We were delighted to see a very thorough review by Marie Ramsland of our Great War charity anthology A PRIDE OF POPPIES in the ISAA Review volume 15 number 2 of 2016. This came about because the anthology’s editor, Julie Bozza, is still a member of the Independent Scholars Association of Australia (ISAA) despite her years of living in the UK.

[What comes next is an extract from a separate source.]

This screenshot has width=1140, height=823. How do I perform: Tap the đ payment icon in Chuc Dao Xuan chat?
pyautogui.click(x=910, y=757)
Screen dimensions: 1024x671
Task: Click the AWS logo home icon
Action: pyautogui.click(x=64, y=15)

We felt the review was worth sharing with you in full, though please be warned that some of the following remarks about story arcs are spoilers.
Review by Marie Ramsland
For a long time, homosexuality was heavily punished. Often withdrawal from society was the only safeguard. Yet male camaraderie during the war was encouraged by military authorities, encouraging male bonding. Most of the time this was platonic; sometimes more intimate relationships were experienced. Silence or denial is generally no longer needed for such emotions. Therefore, with the centenary of the Great War well underway, this special anthology is a welcome contribution. The stories deal with the impact of war not only in the battle arenas, but also at home, for women and men, parents, siblings and friends. The hurdles the protagonists have to overcome to realise ‘happiness’ or even some sort of individual fulfilment are set up by contemporary social mores supported strongly by religious beliefs. Credibility is enhanced by real locations and lived experience.
Each story offers something special, revealing human weaknesses and strengths that unite us all, creating equilibrium from dichotomy. They reveal aspects of not belonging to the conventionally accepted norm indicated by the anthology’s titles. Three stories stand out for their depth of characterisation: ‘Inside’ by Eleanor Musgrove; ‘A Rooted Sorrow’ by Adam Fitzroy; and Barry Brennessel’s ‘Anh Sang’.
Readers are taken ‘Inside’ Alexandra Palace in north London set up as an internment camp for Germans, Austrians and Hungarians on British soil, citizens and visitors. Life is hard for all, more for the homosexual: ‘… you have to snatch your tender moments when you can … I hope, after the war, things will be easier’.
Fitzroy’s story is set in an English village where attitudes are imbedded in daily life, but love proves stronger than convention. It deals with strong relationships – mother/son, lovers – and the healing power of memory. The powerful narrative, enriched by including several contemporary issues, compels the reader’s attention.
Set in Indochina, ‘Anh Sang’ shows how the French colonisers treated their subjects daily. Fifty thousand Indochinese served in France with heavy casualties. The protagonist avoids enlistment, while his lover is imprisoned but freed during an uprising. They stay together – in hiding, hoping for a better future.